**EXERCISE AIM:** Rewrite the lines of all the records below, substituting "button" for every "icon" and changing nothing else. Leave out the pictures.

++++ EXERCISE DATA ++++

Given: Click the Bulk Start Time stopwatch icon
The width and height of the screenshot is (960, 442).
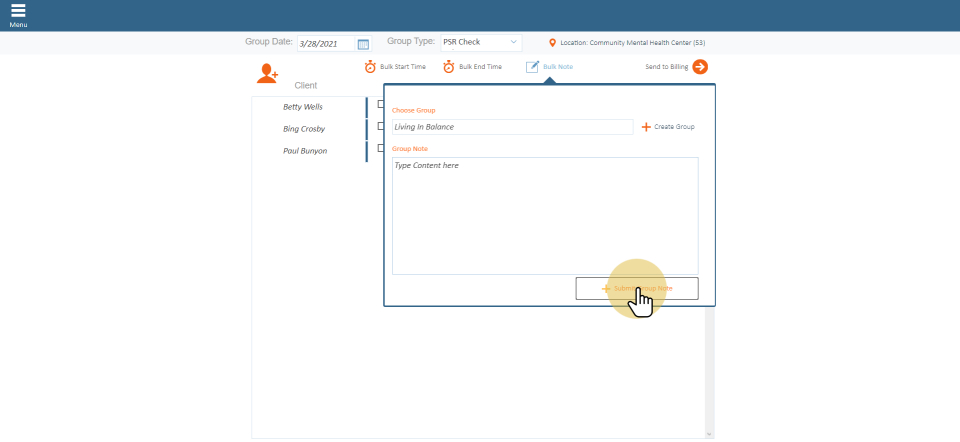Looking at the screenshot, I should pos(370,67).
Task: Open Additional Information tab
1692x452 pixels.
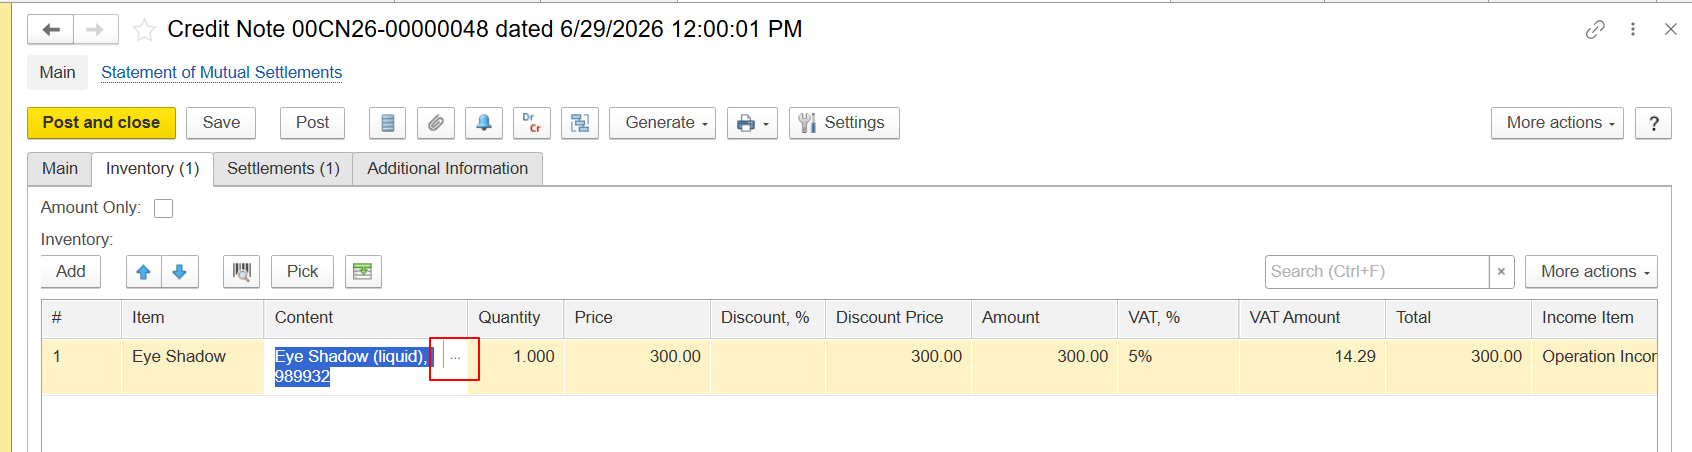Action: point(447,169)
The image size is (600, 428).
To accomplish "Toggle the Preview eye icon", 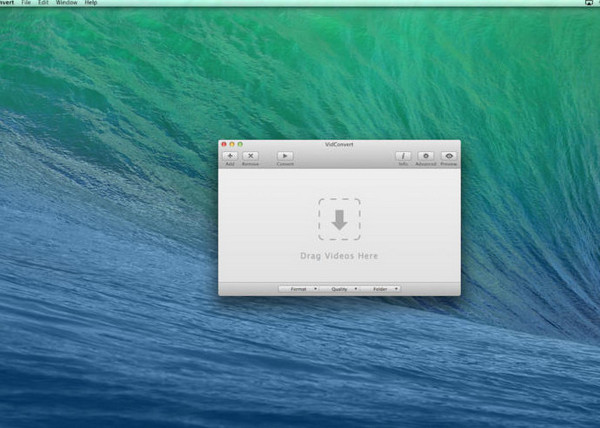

++++

**TASK ANSWER:**
Given: Click the Bulk Start Time stopwatch button
The width and height of the screenshot is (960, 442).
Looking at the screenshot, I should pos(370,67).
Task: Open Additional Information tab
1692x452 pixels.
Action: point(447,169)
The image size is (600, 428).
To accomplish "Toggle the Preview eye button", 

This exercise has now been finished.